All the candidates seeking a White House run in 2016 seem to have little else but seven-figure campaign checks on the brain. Even in the state of New Hampshire, the home of the country’s first presidential primary, the candidates’ indifference towards ordinary voters is on full display.
While they’re still visiting the first-in-the-nation primary state, candidates are barely making themselves available to the general public—reinforcing the feeling in this country that access to our elected officials isn’t feasible without access to millions of dollars.
Over the course of two years, StampStampede.org has brought together thousands of Americans outraged by candidates prioritizing billionaires over regular voters. Nationally, over 45,000 Americans have joined the Stampede, including 1,000 New Hampshire residents, and they’re legally rubber-stamping anti-corruption messages on our nation’s currency. But Granite Staters are taking their activism one step further by directly bringing the message of the campaign to the visiting presidential candidates.

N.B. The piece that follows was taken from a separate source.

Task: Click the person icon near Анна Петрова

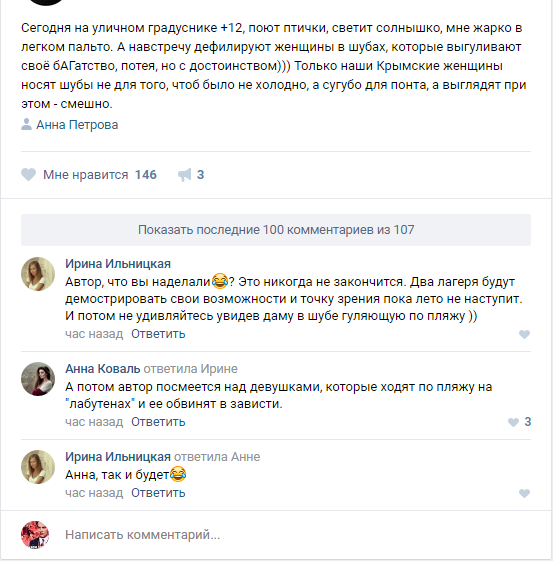Action: point(26,125)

Some of the candidates have given stampers a warm welcome. Right after he announced his campaign, George Pataki posed with a bill decorated with the “Stamp Money Out of Politics” message. Bernie Sanders and Martin O’Malley have posed with stamped bills as well.
But many of the other candidates are making it hard to talk with them about big money in politics -- never mind introducing them to this people-powered campaign.

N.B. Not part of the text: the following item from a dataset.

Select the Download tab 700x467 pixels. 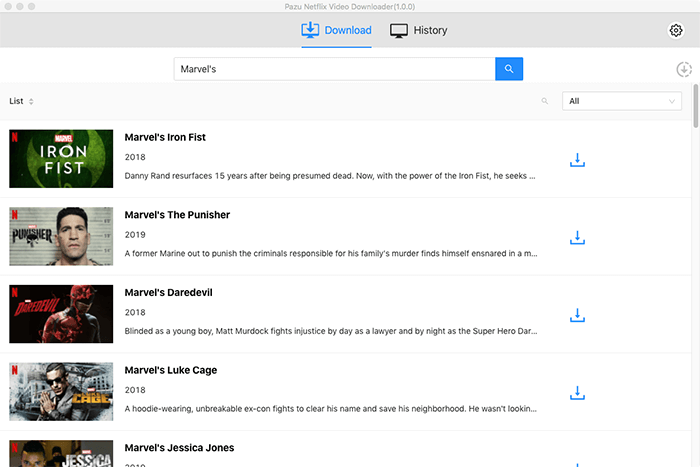pyautogui.click(x=336, y=31)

Some candidates have their campaign teams using doorkeepers to limit access to their events.
Secret Service kept people away from a
Hillary Clinton event. Police escorted stampers away from the GOP's "First-in-the-Nation Candidates
Summit" in Nashua.
This is becoming a troubling trend. If candidates have stopped engaging the general public in New Hampshire, it may be a preview as to how closed-off the rest of this coming election will look like for ordinary voters all across the country.